Kompas.com yang hendak melihat aktivitas reklamasi Pulau G menyewa salah satu perahu nelayan itu. Tarifnya Rp 300.000. Adalah Karul (31), salah seorang pemilik perahu nelayan, yang bersedia mengantar ke Pulau G.
Karul menyalakan mesin perahunya. Awalnya berjalan lancar. Namun, di tengah jalan, mesin perahu tersendat dan mati. Rupanya, baling-baling perahunya tersangkut sampah plastik.
"Trak...," mesin menyala.
Perahu kembali berjalan.
"Beginilah, Mas, banyak sampahnya. Jadi pada nyangkut," kata Karul di balik kemudi perahunya.

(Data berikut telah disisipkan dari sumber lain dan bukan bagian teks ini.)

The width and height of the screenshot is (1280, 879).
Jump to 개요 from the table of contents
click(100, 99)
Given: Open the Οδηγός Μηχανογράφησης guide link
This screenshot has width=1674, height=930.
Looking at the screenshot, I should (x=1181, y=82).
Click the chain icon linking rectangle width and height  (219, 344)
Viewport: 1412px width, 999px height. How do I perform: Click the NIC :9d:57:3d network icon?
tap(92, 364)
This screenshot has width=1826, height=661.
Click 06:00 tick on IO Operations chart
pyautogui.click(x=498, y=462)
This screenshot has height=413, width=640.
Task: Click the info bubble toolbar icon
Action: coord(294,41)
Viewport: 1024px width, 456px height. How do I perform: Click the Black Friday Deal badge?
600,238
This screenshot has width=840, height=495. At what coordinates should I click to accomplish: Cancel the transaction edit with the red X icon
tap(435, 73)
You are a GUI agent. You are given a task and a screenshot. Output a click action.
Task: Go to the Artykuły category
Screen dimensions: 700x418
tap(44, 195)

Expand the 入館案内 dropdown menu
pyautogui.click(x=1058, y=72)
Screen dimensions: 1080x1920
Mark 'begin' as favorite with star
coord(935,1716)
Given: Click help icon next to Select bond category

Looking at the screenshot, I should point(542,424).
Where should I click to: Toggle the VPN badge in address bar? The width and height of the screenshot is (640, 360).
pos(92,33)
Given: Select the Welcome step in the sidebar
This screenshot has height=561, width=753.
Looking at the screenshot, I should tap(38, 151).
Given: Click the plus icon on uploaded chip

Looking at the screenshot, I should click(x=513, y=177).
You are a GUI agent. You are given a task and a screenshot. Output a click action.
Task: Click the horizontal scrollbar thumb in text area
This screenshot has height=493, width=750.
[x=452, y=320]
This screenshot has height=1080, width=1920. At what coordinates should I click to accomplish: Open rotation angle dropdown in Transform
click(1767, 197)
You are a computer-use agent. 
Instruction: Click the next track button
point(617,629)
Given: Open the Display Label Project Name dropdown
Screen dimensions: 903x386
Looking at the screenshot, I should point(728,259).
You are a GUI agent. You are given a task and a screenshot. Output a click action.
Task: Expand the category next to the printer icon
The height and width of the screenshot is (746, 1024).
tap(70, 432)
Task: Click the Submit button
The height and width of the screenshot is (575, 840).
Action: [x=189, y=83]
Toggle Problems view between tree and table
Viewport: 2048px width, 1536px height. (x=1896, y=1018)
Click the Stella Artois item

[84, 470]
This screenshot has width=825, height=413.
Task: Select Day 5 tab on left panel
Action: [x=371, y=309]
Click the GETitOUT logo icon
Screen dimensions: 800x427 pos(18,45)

Perahu pun meluncur ke Teluk Jakarta.
Sepanjang perjalanan, sudah tiga kali mesin mati. Penyebabnya sama, baling-baling perahu tersangkut sampah. Di muara Kali Adem, memang banyak sampah plastik berserakan dan hanyut menuju muara.
Sampah plastik itu mulai dari ukuran kecil, seperti bekas bungkus makanan, hingga plastik berukuran besar berisi sampah.
Tepat di depan muara sungai, sampah lainnya juga terlihat. Kali ini sampah kayu dan ranting-ranting pohon itu tampak tersangkut.
Di atasnya biasanya ada burung bangau hinggap, kemudian kembali terbang. Keberadaan sampah itu juga menghambat sampah plastik lainnya. Namun, tak jarang sampah-sampah plastik itu hanyut hingga Teluk Jakarta.
Kalur bercerita bahwa sampah itu datang dari tengah Kota Jakarta. Sampah itu hanyut dan mengotori laut.
"Jadinya seperti nelayan dianggap buang sampah sembarangan, padahal itu dari kota," kata Karul.